Every record that follows must be set down word for word.
━━━
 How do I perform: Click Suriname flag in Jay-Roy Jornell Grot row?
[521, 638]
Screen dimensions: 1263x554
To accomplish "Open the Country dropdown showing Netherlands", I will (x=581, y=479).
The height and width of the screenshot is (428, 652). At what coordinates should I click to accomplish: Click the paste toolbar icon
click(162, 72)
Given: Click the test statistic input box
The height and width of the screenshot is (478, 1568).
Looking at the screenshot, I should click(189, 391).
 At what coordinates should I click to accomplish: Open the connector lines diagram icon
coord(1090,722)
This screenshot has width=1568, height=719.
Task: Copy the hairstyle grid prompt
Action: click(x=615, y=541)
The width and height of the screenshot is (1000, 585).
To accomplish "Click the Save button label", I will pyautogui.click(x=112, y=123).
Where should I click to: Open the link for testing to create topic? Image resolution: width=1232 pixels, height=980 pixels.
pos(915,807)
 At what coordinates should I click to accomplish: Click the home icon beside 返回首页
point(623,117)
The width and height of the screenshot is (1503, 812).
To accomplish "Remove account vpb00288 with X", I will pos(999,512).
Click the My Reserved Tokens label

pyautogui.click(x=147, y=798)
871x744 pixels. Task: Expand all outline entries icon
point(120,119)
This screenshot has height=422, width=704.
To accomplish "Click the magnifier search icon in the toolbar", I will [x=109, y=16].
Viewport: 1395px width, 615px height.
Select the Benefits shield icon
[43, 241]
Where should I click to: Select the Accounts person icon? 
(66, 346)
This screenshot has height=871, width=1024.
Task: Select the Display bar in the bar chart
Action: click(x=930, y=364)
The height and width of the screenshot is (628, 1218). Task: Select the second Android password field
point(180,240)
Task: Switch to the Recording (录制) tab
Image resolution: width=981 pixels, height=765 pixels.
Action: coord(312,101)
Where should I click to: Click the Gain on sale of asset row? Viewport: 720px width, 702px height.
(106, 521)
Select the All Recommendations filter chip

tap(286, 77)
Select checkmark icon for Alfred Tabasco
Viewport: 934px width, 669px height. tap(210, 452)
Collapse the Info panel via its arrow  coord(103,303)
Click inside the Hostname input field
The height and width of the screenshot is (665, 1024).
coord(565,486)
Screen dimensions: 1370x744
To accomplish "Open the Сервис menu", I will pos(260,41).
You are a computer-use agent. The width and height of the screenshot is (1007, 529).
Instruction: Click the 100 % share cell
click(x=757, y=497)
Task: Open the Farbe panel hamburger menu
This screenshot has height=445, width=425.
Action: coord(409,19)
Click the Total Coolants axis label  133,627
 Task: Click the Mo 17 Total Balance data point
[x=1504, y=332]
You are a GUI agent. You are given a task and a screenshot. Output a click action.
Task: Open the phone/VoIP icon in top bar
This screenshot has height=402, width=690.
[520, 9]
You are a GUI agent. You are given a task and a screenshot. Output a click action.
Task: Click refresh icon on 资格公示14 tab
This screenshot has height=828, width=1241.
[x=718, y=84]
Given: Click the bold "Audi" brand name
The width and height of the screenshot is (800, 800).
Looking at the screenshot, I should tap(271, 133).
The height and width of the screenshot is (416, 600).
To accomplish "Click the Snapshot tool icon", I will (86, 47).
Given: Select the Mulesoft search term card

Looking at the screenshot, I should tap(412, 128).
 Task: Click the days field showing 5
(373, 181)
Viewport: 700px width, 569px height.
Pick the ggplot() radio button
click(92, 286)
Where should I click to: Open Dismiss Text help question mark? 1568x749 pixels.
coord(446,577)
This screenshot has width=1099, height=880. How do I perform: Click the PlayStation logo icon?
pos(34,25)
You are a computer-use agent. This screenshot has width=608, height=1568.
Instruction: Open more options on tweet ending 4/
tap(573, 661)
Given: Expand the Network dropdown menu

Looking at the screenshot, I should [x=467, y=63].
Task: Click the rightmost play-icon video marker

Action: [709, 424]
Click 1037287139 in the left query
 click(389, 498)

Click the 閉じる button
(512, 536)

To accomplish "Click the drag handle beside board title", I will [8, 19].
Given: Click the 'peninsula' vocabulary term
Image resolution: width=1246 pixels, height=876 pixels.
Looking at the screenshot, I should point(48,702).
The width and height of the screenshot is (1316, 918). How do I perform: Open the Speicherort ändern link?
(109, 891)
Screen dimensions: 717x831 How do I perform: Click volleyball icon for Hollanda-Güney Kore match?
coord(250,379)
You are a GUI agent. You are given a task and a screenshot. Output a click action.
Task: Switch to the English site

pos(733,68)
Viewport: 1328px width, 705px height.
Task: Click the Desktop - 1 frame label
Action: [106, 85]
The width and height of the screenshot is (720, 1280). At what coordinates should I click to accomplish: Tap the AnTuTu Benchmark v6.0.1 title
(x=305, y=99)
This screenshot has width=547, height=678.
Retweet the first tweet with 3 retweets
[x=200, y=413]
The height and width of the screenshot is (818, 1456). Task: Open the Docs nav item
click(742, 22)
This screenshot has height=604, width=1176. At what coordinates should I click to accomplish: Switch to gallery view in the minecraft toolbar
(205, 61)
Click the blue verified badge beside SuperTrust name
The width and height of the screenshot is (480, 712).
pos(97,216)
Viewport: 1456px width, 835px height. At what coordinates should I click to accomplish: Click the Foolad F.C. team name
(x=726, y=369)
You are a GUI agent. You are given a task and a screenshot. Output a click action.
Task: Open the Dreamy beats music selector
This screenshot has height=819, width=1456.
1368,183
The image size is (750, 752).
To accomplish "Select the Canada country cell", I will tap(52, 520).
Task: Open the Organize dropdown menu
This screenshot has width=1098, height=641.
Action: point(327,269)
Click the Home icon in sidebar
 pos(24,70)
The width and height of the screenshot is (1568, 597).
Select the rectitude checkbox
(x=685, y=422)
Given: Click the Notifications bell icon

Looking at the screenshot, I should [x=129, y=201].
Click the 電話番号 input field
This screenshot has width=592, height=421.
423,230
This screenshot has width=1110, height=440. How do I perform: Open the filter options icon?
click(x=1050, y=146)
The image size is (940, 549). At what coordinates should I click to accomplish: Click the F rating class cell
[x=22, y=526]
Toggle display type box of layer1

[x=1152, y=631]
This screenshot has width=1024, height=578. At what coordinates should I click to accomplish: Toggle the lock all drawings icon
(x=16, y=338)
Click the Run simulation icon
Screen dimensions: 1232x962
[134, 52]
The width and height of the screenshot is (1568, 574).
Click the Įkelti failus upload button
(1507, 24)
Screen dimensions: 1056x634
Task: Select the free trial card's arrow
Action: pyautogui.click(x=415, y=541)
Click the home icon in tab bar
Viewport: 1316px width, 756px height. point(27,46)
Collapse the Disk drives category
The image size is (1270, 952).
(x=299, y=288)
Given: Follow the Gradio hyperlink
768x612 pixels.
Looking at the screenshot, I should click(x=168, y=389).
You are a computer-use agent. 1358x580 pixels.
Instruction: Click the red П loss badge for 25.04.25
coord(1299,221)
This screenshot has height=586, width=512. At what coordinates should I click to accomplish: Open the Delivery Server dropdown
━━━
● **Solution for this task**:
 How do I perform: Click Suriname flag in Jay-Roy Jornell Grot row?
[521, 638]
Screen dimensions: 1263x554
To accomplish "Open the Country dropdown showing Netherlands", I will (x=581, y=479).
The height and width of the screenshot is (428, 652). At what coordinates should I click to accomplish: Click the paste toolbar icon
click(162, 72)
Given: Click the test statistic input box
The height and width of the screenshot is (478, 1568).
Looking at the screenshot, I should click(189, 391).
 At what coordinates should I click to accomplish: Open the connector lines diagram icon
coord(1090,722)
This screenshot has width=1568, height=719.
Task: Copy the hairstyle grid prompt
Action: click(x=615, y=541)
The width and height of the screenshot is (1000, 585).
To accomplish "Click the Save button label", I will pyautogui.click(x=112, y=123).
Where should I click to: Open the link for testing to create topic? Image resolution: width=1232 pixels, height=980 pixels.
pos(915,807)
 At what coordinates should I click to accomplish: Click the home icon beside 返回首页
point(623,117)
The width and height of the screenshot is (1503, 812).
To accomplish "Remove account vpb00288 with X", I will pos(999,512).
Click the My Reserved Tokens label

pyautogui.click(x=147, y=798)
871x744 pixels. Task: Expand all outline entries icon
point(120,119)
This screenshot has height=422, width=704.
To accomplish "Click the magnifier search icon in the toolbar", I will [x=109, y=16].
Viewport: 1395px width, 615px height.
Select the Benefits shield icon
[43, 241]
Where should I click to: Select the Accounts person icon? 
(66, 346)
This screenshot has height=871, width=1024.
Task: Select the Display bar in the bar chart
Action: click(x=930, y=364)
The height and width of the screenshot is (628, 1218). Task: Select the second Android password field
point(180,240)
Task: Switch to the Recording (录制) tab
Image resolution: width=981 pixels, height=765 pixels.
Action: coord(312,101)
Where should I click to: Click the Gain on sale of asset row? Viewport: 720px width, 702px height.
(106, 521)
Select the All Recommendations filter chip

tap(286, 77)
Select checkmark icon for Alfred Tabasco
Viewport: 934px width, 669px height. tap(210, 452)
Collapse the Info panel via its arrow  coord(103,303)
Click inside the Hostname input field
The height and width of the screenshot is (665, 1024).
coord(565,486)
Screen dimensions: 1370x744
To accomplish "Open the Сервис menu", I will pos(260,41).
You are a computer-use agent. The width and height of the screenshot is (1007, 529).
Instruction: Click the 100 % share cell
click(x=757, y=497)
Task: Open the Farbe panel hamburger menu
This screenshot has height=445, width=425.
Action: coord(409,19)
Click the Total Coolants axis label  133,627
 Task: Click the Mo 17 Total Balance data point
[x=1504, y=332]
You are a GUI agent. You are given a task and a screenshot. Output a click action.
Task: Open the phone/VoIP icon in top bar
This screenshot has height=402, width=690.
[520, 9]
You are a GUI agent. You are given a task and a screenshot. Output a click action.
Task: Click refresh icon on 资格公示14 tab
This screenshot has height=828, width=1241.
[x=718, y=84]
Given: Click the bold "Audi" brand name
The width and height of the screenshot is (800, 800).
Looking at the screenshot, I should tap(271, 133).
The height and width of the screenshot is (416, 600).
To accomplish "Click the Snapshot tool icon", I will (86, 47).
Given: Select the Mulesoft search term card

Looking at the screenshot, I should tap(412, 128).
 Task: Click the days field showing 5
(373, 181)
Viewport: 700px width, 569px height.
Pick the ggplot() radio button
click(92, 286)
Where should I click to: Open Dismiss Text help question mark? 1568x749 pixels.
coord(446,577)
This screenshot has width=1099, height=880. How do I perform: Click the PlayStation logo icon?
pos(34,25)
You are a computer-use agent. This screenshot has width=608, height=1568.
Instruction: Open more options on tweet ending 4/
tap(573, 661)
Given: Expand the Network dropdown menu

Looking at the screenshot, I should [x=467, y=63].
Task: Click the rightmost play-icon video marker

Action: [709, 424]
Click 1037287139 in the left query
 click(389, 498)

Click the 閉じる button
(512, 536)

To accomplish "Click the drag handle beside board title", I will [8, 19].
Given: Click the 'peninsula' vocabulary term
Image resolution: width=1246 pixels, height=876 pixels.
Looking at the screenshot, I should point(48,702).
The width and height of the screenshot is (1316, 918). How do I perform: Open the Speicherort ändern link?
(109, 891)
Screen dimensions: 717x831 How do I perform: Click volleyball icon for Hollanda-Güney Kore match?
coord(250,379)
You are a GUI agent. You are given a task and a screenshot. Output a click action.
Task: Switch to the English site

pos(733,68)
Viewport: 1328px width, 705px height.
Task: Click the Desktop - 1 frame label
Action: [106, 85]
The width and height of the screenshot is (720, 1280). At what coordinates should I click to accomplish: Tap the AnTuTu Benchmark v6.0.1 title
(x=305, y=99)
This screenshot has width=547, height=678.
Retweet the first tweet with 3 retweets
[x=200, y=413]
The height and width of the screenshot is (818, 1456). Task: Open the Docs nav item
click(742, 22)
This screenshot has height=604, width=1176. At what coordinates should I click to accomplish: Switch to gallery view in the minecraft toolbar
(205, 61)
Click the blue verified badge beside SuperTrust name
The width and height of the screenshot is (480, 712).
pos(97,216)
Viewport: 1456px width, 835px height. At what coordinates should I click to accomplish: Click the Foolad F.C. team name
(x=726, y=369)
You are a GUI agent. You are given a task and a screenshot. Output a click action.
Task: Open the Dreamy beats music selector
This screenshot has height=819, width=1456.
1368,183
The image size is (750, 752).
To accomplish "Select the Canada country cell", I will tap(52, 520).
Task: Open the Organize dropdown menu
This screenshot has width=1098, height=641.
Action: point(327,269)
Click the Home icon in sidebar
 pos(24,70)
The width and height of the screenshot is (1568, 597).
Select the rectitude checkbox
(x=685, y=422)
Given: Click the Notifications bell icon

Looking at the screenshot, I should [x=129, y=201].
Click the 電話番号 input field
This screenshot has width=592, height=421.
423,230
This screenshot has width=1110, height=440. How do I perform: Open the filter options icon?
click(x=1050, y=146)
The image size is (940, 549). At what coordinates should I click to accomplish: Click the F rating class cell
[x=22, y=526]
Toggle display type box of layer1

[x=1152, y=631]
This screenshot has width=1024, height=578. At what coordinates should I click to accomplish: Toggle the lock all drawings icon
(x=16, y=338)
Click the Run simulation icon
Screen dimensions: 1232x962
[134, 52]
The width and height of the screenshot is (1568, 574).
Click the Įkelti failus upload button
(1507, 24)
Screen dimensions: 1056x634
Task: Select the free trial card's arrow
Action: pyautogui.click(x=415, y=541)
Click the home icon in tab bar
Viewport: 1316px width, 756px height. point(27,46)
Collapse the Disk drives category
The image size is (1270, 952).
(x=299, y=288)
Given: Follow the Gradio hyperlink
768x612 pixels.
Looking at the screenshot, I should click(x=168, y=389).
You are a computer-use agent. 1358x580 pixels.
Instruction: Click the red П loss badge for 25.04.25
coord(1299,221)
This screenshot has height=586, width=512. At what coordinates should I click to accomplish: Open the Delivery Server dropdown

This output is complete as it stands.